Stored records

* * *

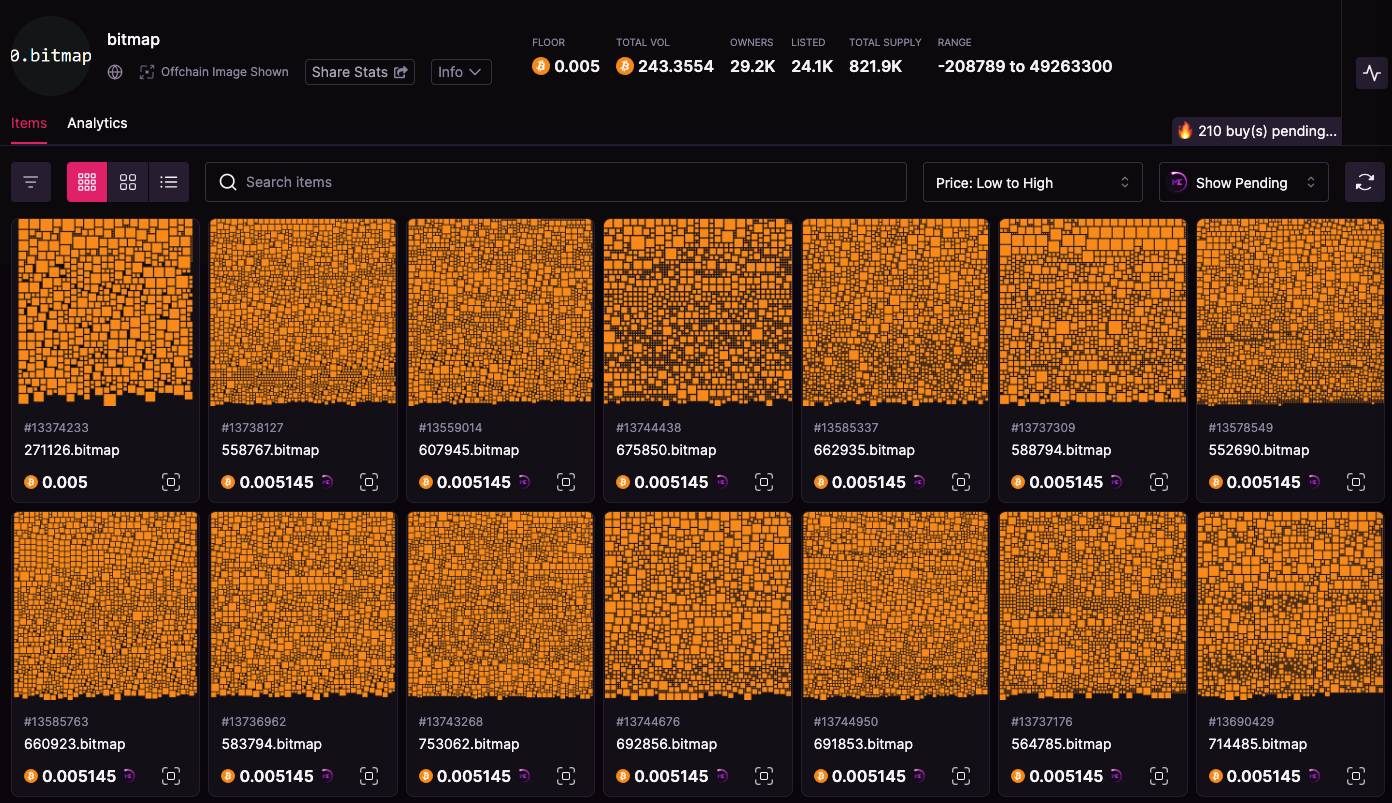This screenshot has height=803, width=1392.
Task: Click the Share Stats button
Action: (359, 72)
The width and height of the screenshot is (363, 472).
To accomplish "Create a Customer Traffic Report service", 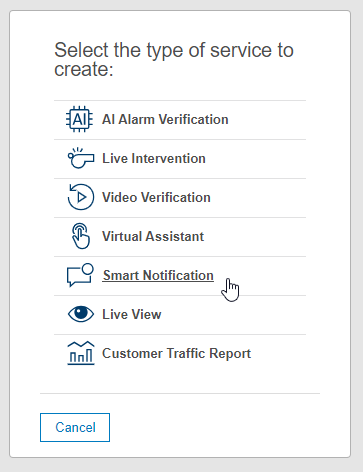I will [x=176, y=353].
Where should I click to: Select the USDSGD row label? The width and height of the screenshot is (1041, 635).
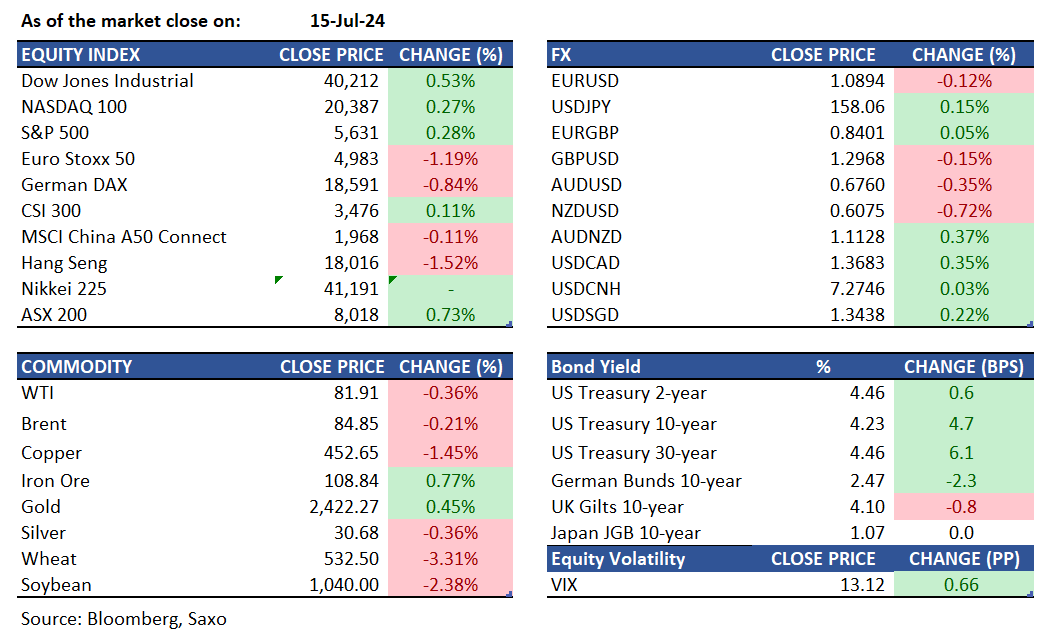[585, 315]
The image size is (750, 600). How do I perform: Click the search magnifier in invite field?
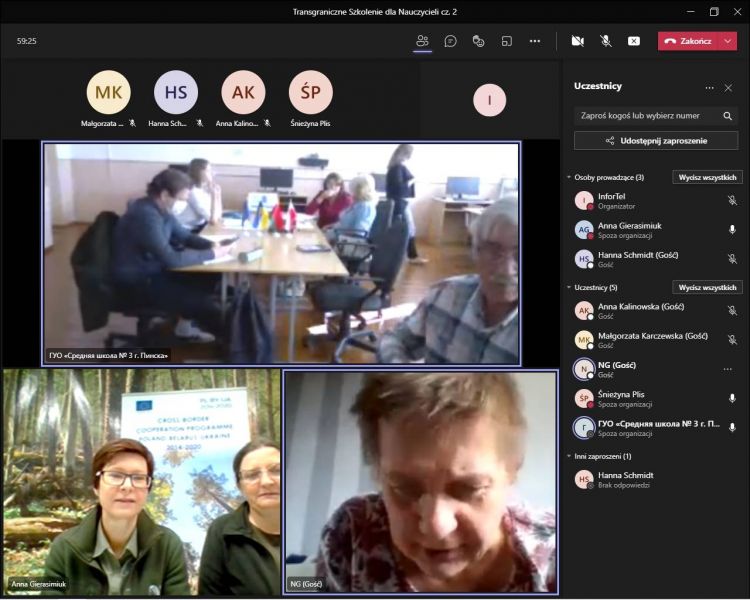[x=727, y=116]
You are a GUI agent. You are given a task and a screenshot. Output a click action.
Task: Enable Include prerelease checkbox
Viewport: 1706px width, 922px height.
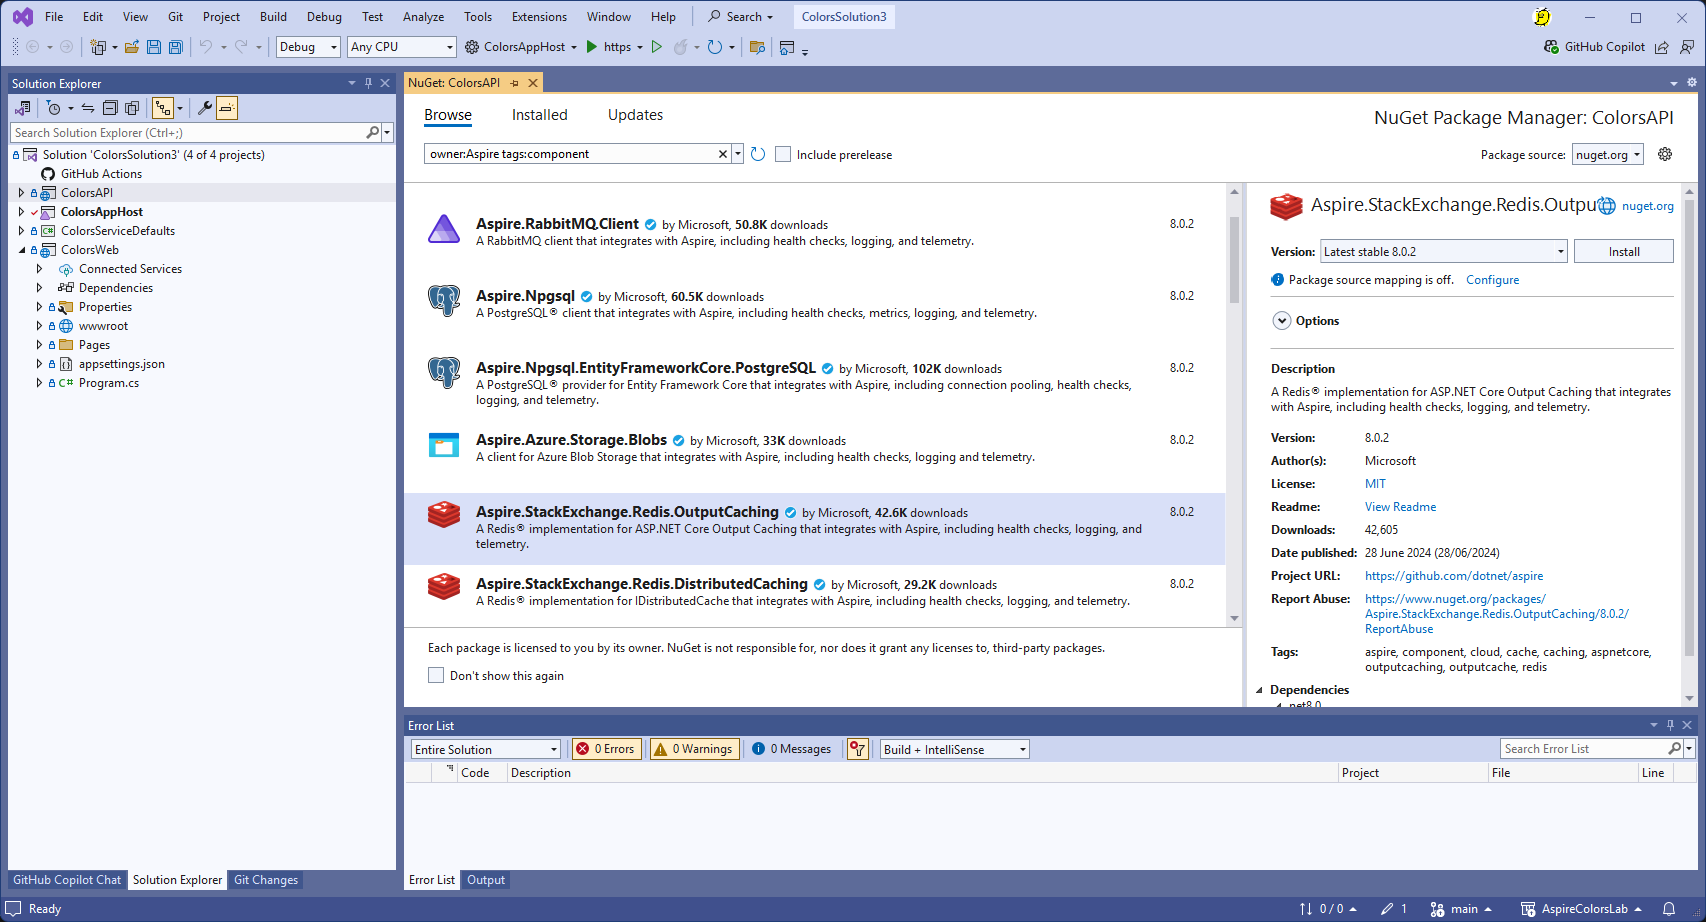[x=783, y=154]
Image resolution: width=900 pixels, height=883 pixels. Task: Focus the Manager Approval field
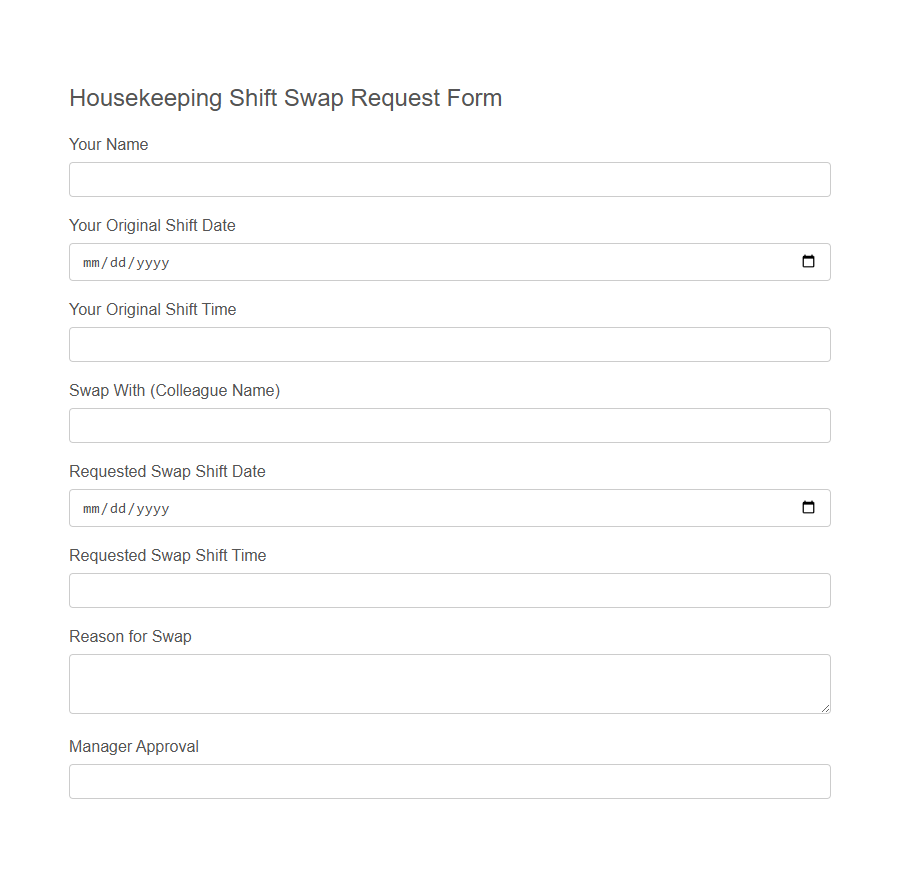(x=449, y=781)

* * *

- Exercise -
Print again, word for word, every line from the line with "The image size" to the final line of the records, inclusive; skip the pictures.

- Reply to the exercise -
The image size is (750, 600). How do I perform: Click the search magnifier in invite field?
[x=727, y=116]
You are a GUI agent. You are given a task and a screenshot. Output a click action.
Task: Enable Include prerelease checkbox
Viewport: 1706px width, 922px height.
[x=783, y=154]
Image resolution: width=900 pixels, height=883 pixels. Task: Focus the Manager Approval field
(x=449, y=781)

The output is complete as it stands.